After facing down an embarrassing Group FaceTime bug that let callers hear audio near unanswered iPhones, Apple is today combatting a similar Apple Watch issue (via TechCrunch): The Walkie-Talkie app introduced last year in watchOS 5 apparently triggers the same sort of iPhone vulnerability, and has been disabled while Apple works on a fix.
Apple revealed the flaw and its efforts to remedy the problem overnight, disabling Walkie-Talkie’s ability to make automatic connections between Apple Watch devices. When loaded, the app appears to work properly until a person is selected for communications, at which point a spinning indicator with “Checking availability” continuously loops without making a connection. That’s a temporary, server-side disabling of the feature that’s short of removing the app altogether.
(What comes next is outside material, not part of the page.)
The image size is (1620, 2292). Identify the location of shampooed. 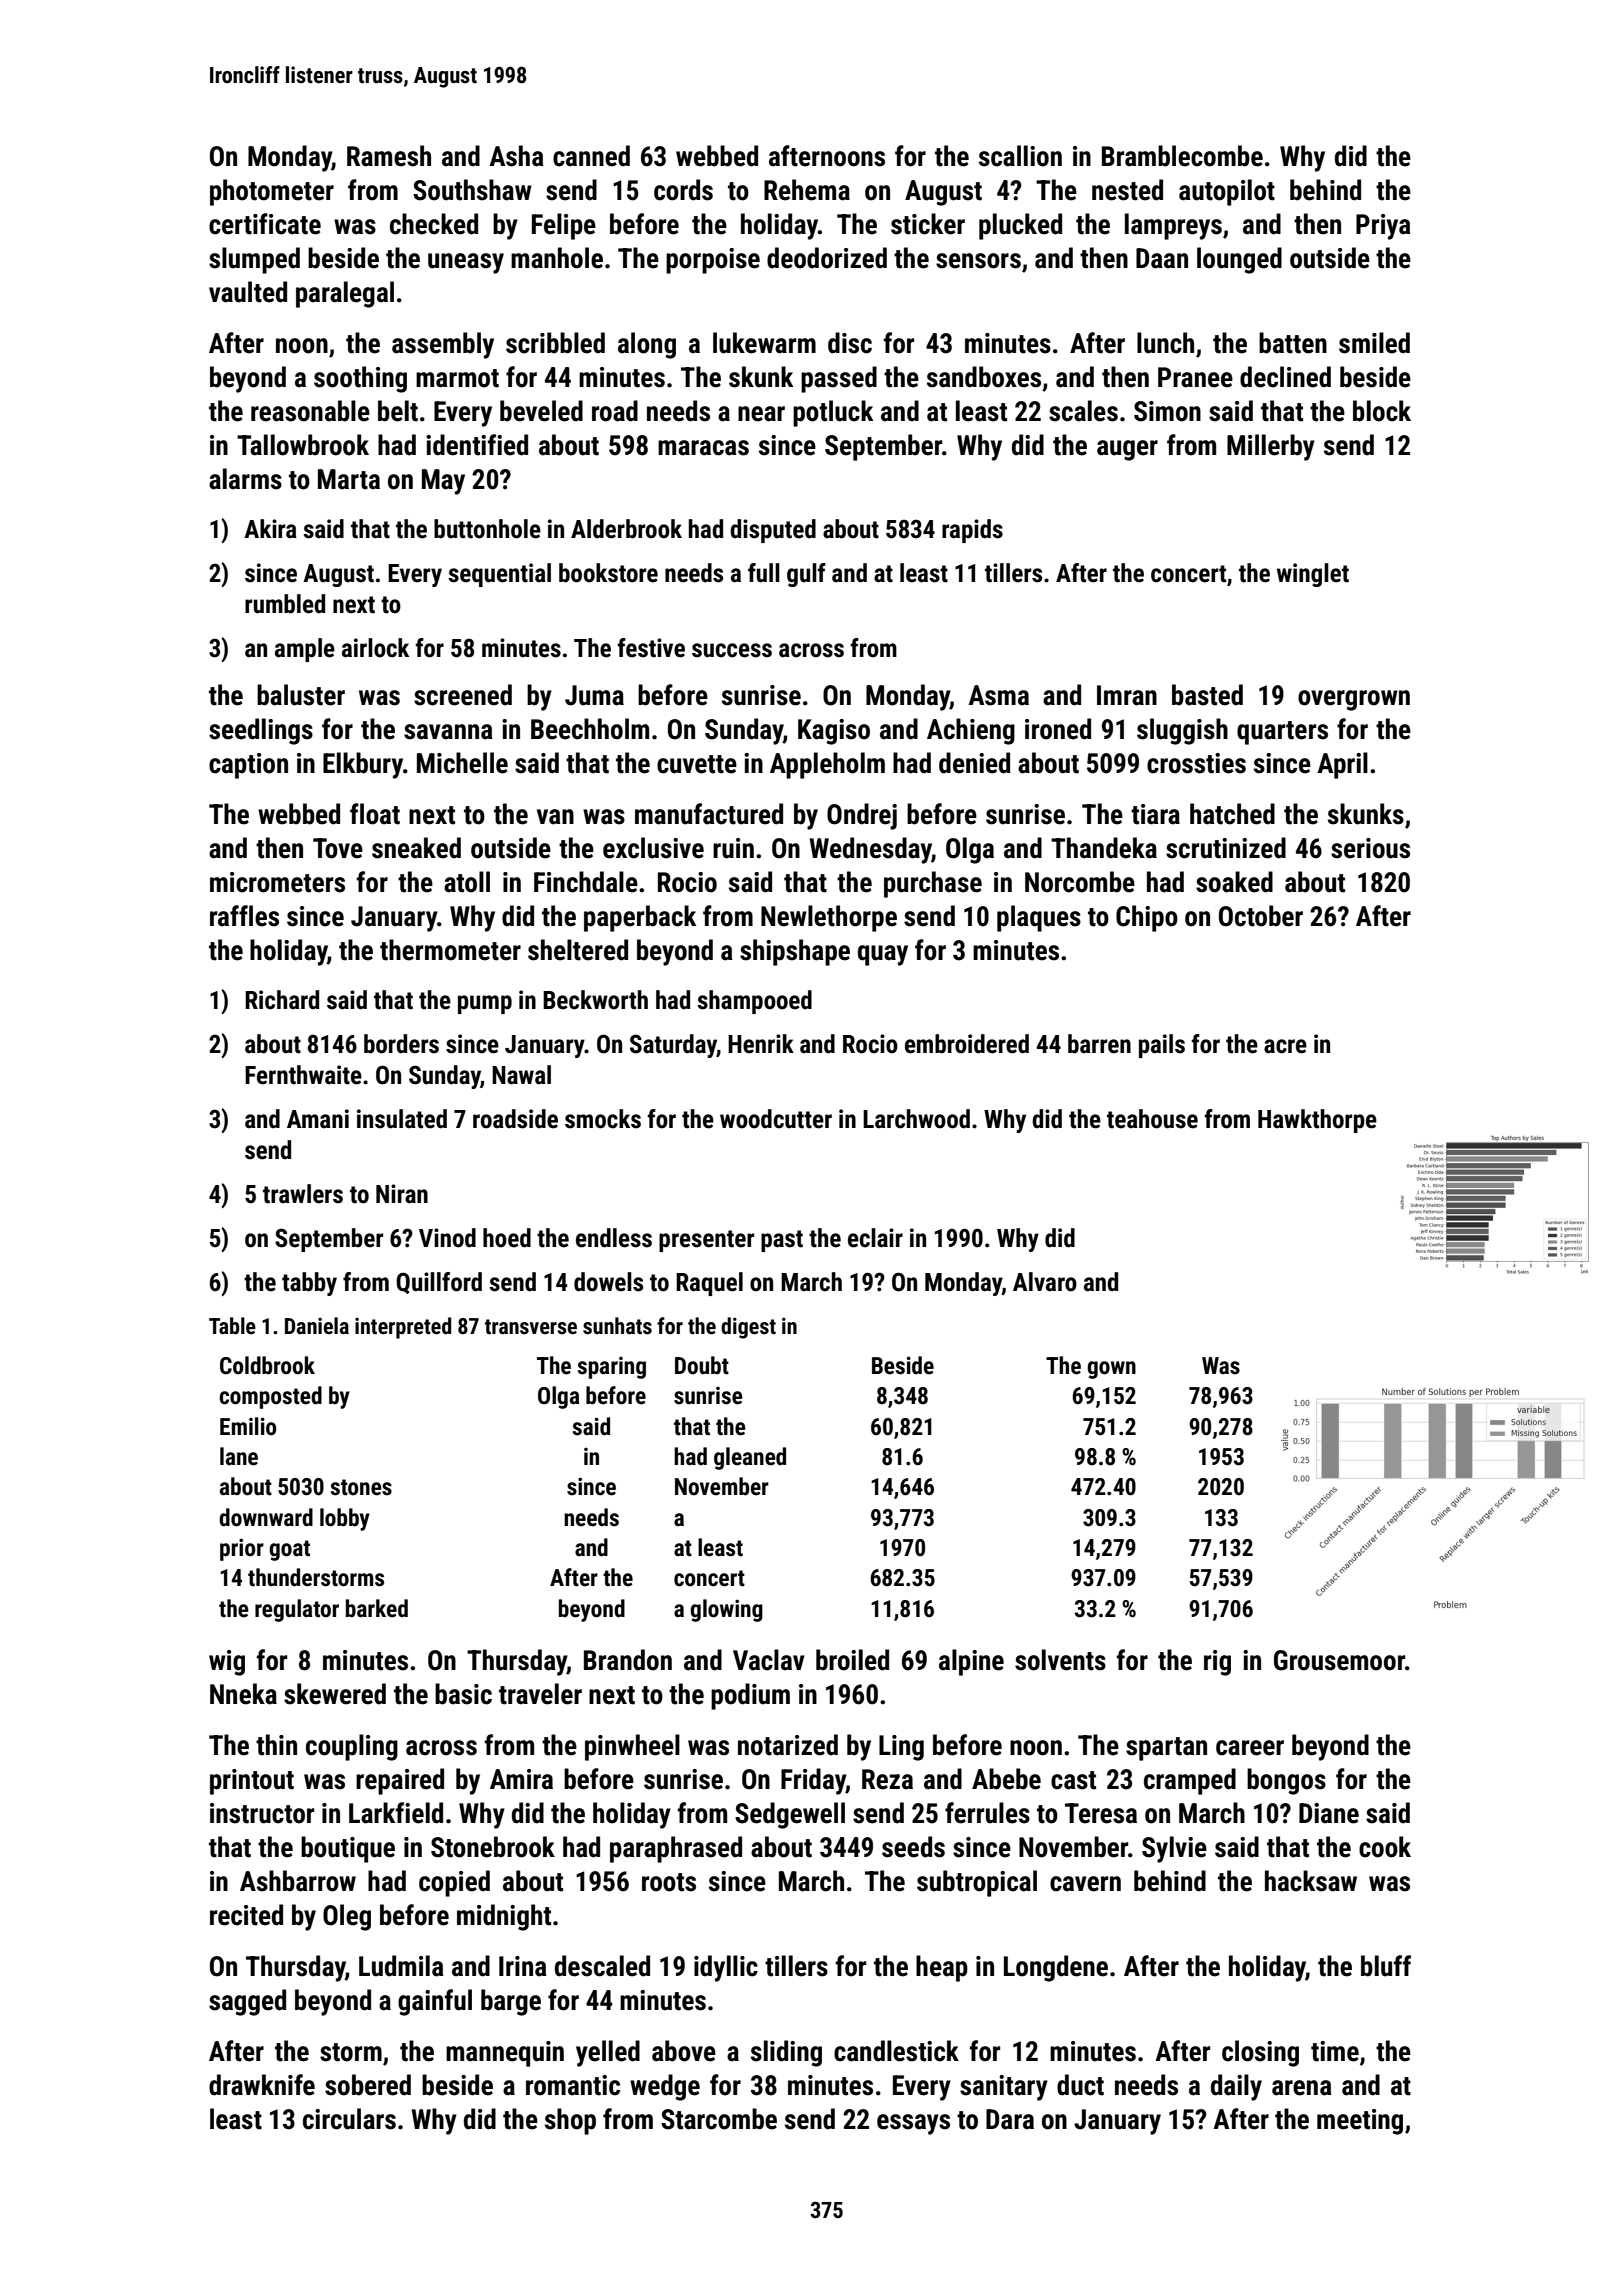
(754, 1002).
In a statement, Apple said:
We were just made aware of a vulnerability related to the Walkie-Talkie app on the Apple Watch and have disabled the function as we quickly fix the issue. We apologize to our customers for the inconvenience and will restore the functionality as soon as possible. Although we are not aware of any use of the vulnerability against a customer and specific conditions and sequences of events are required to exploit it, we take the security and privacy of our customers extremely seriously. We concluded that disabling the app was the right course of action as this bug could allow someone to listen through another customer’s iPhone without consent. We apologize again for this issue and the inconvenience.
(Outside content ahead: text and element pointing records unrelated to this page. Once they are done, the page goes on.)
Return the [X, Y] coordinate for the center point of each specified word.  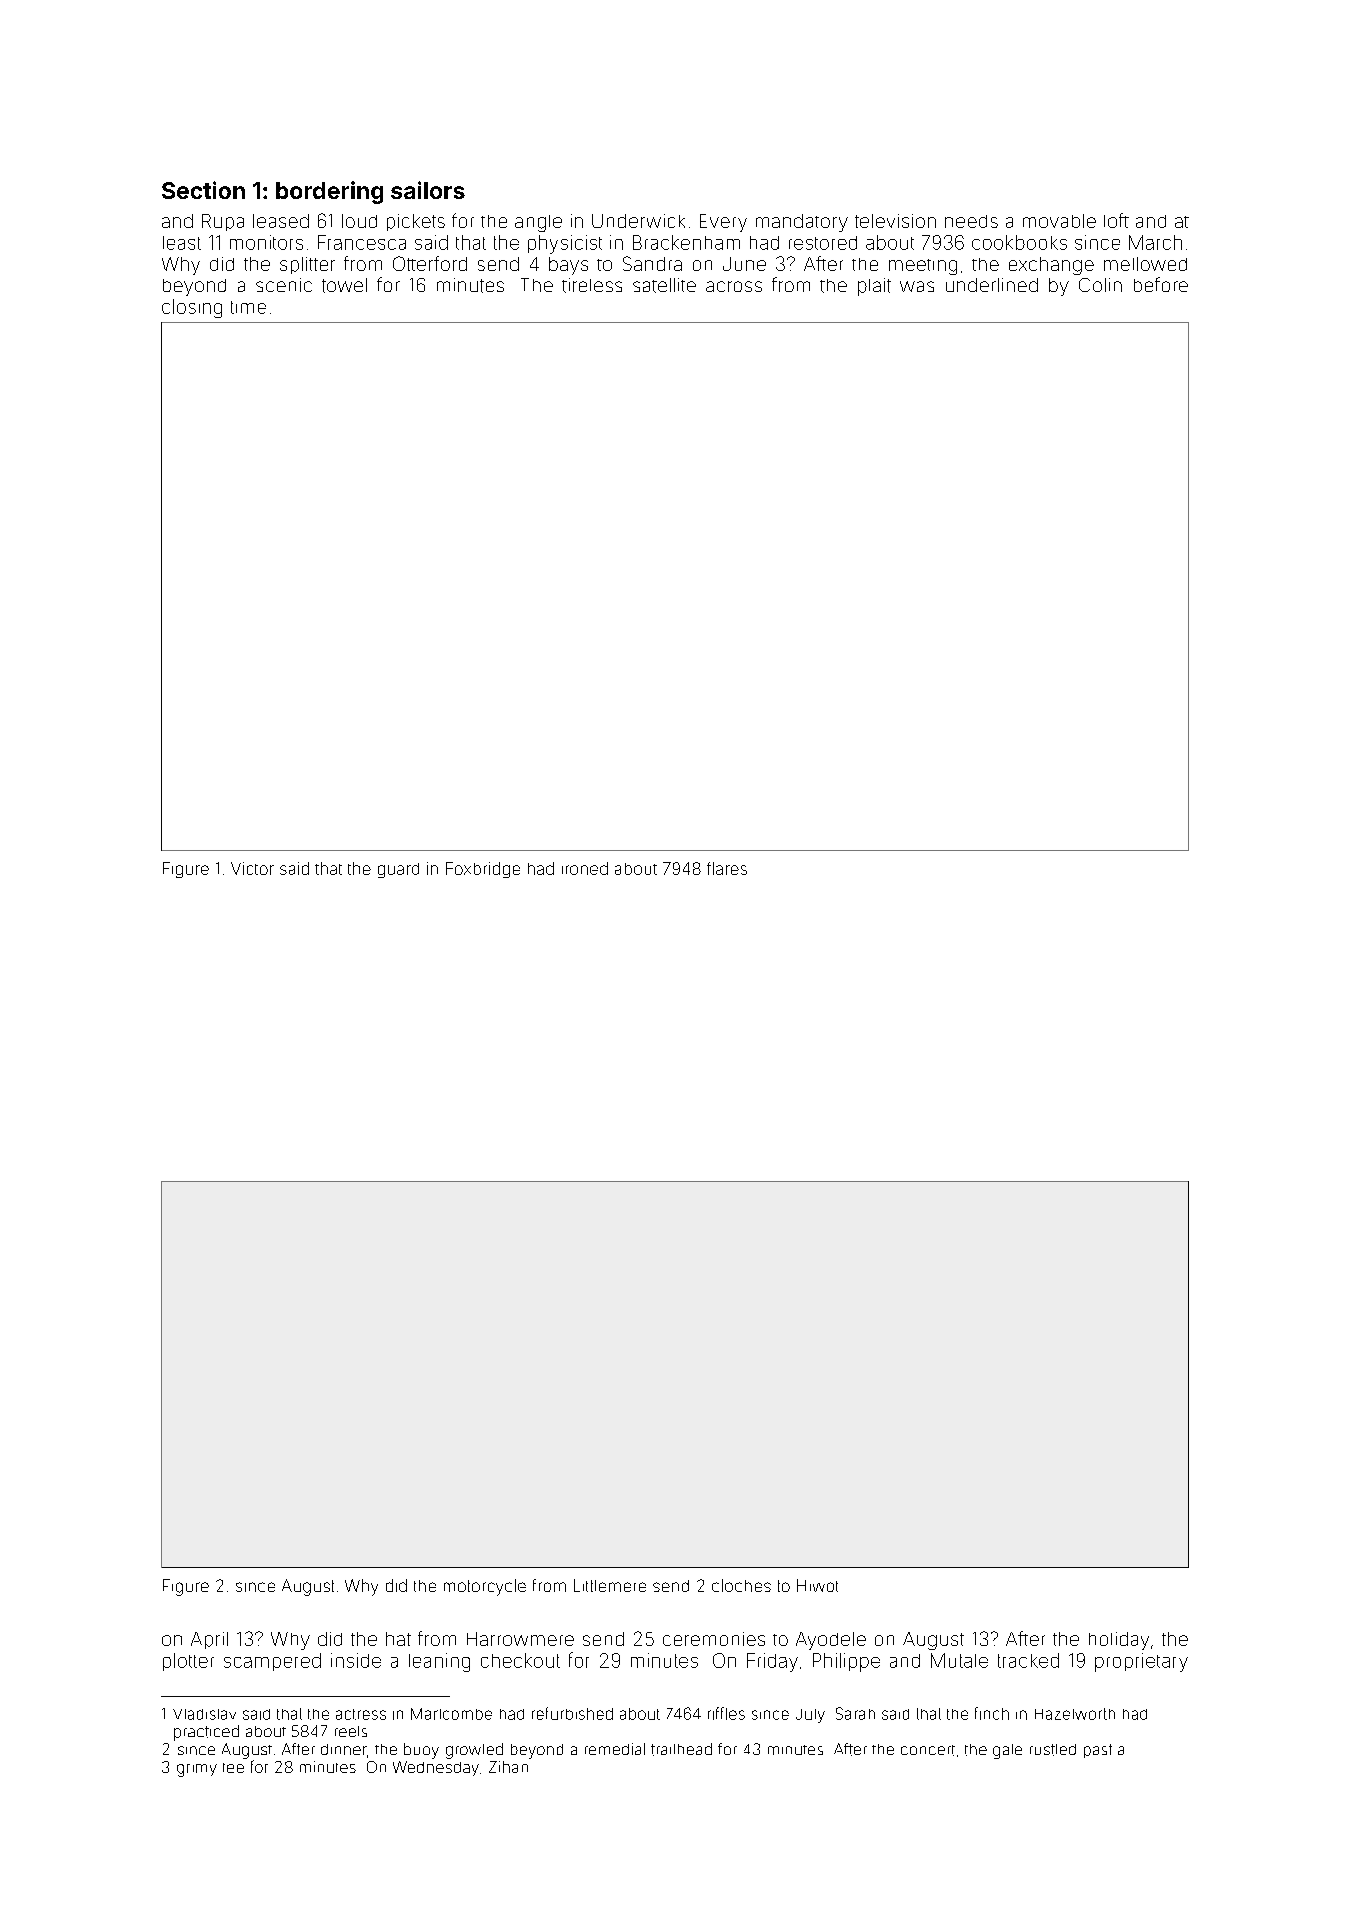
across [734, 286]
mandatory [802, 223]
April [209, 1640]
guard [398, 870]
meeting [923, 267]
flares [727, 868]
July [810, 1716]
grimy [197, 1770]
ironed [585, 868]
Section [203, 190]
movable [1059, 221]
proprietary [1141, 1662]
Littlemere [610, 1585]
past [1098, 1751]
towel [344, 285]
While the nature of the bug is extremely concerning, Apple’s response this time appears to be a major improvement over its prior response to the Group FaceTime bug. The company indicated that it was “just” made aware of the problem through its vulnerability report portal, which suggests that it took action quickly rather than waiting days to months, or putting bug finders through a gauntlet before taking their claims seriously.
On the other hand, the fact that the Walkie-Talkie exploit exists at all is somewhat surprising. Walkie-Talkie relies upon FaceTime Audio to convey nearly instant voice messages between Apple Watches, eliminating the need for users to formally accept each communication as it comes in before it plays back. Once a user accepts an invitation from someone else, voice messages can be pushed to and heard from a Watch — but, at least as far as users are aware, not recorded or conveyed unless the user presses a large “push to talk” button on the Watch’s face.
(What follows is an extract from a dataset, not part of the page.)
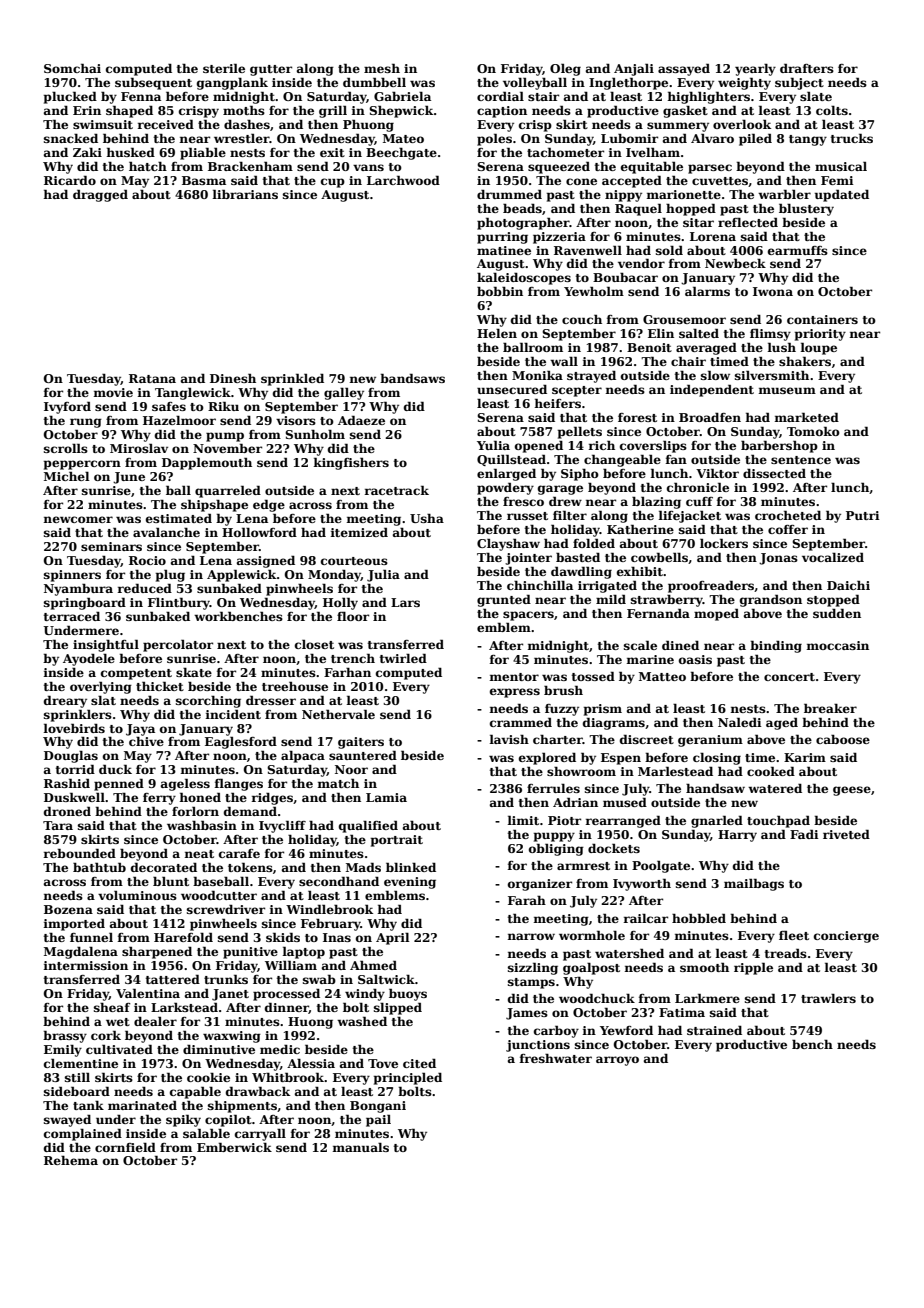 The height and width of the page is (1308, 924). What do you see at coordinates (669, 250) in the page?
I see `sold` at bounding box center [669, 250].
As a result, it’s unclear how the exploit enables unwanted listening on the paired iPhone, but some underlying FaceTime Audio insecurity appears to be responsible, and again left iPhone users with no way of knowing — visible or otherwise — that their devices could be listening to them. Apple says that the feature will be disabled on its servers until a device-specific fix can be rolled out in software updates; it will likely need to be rolled out in iOS 12 and watchOS 5, as well as beta software for iOS 13 and watchOS 6.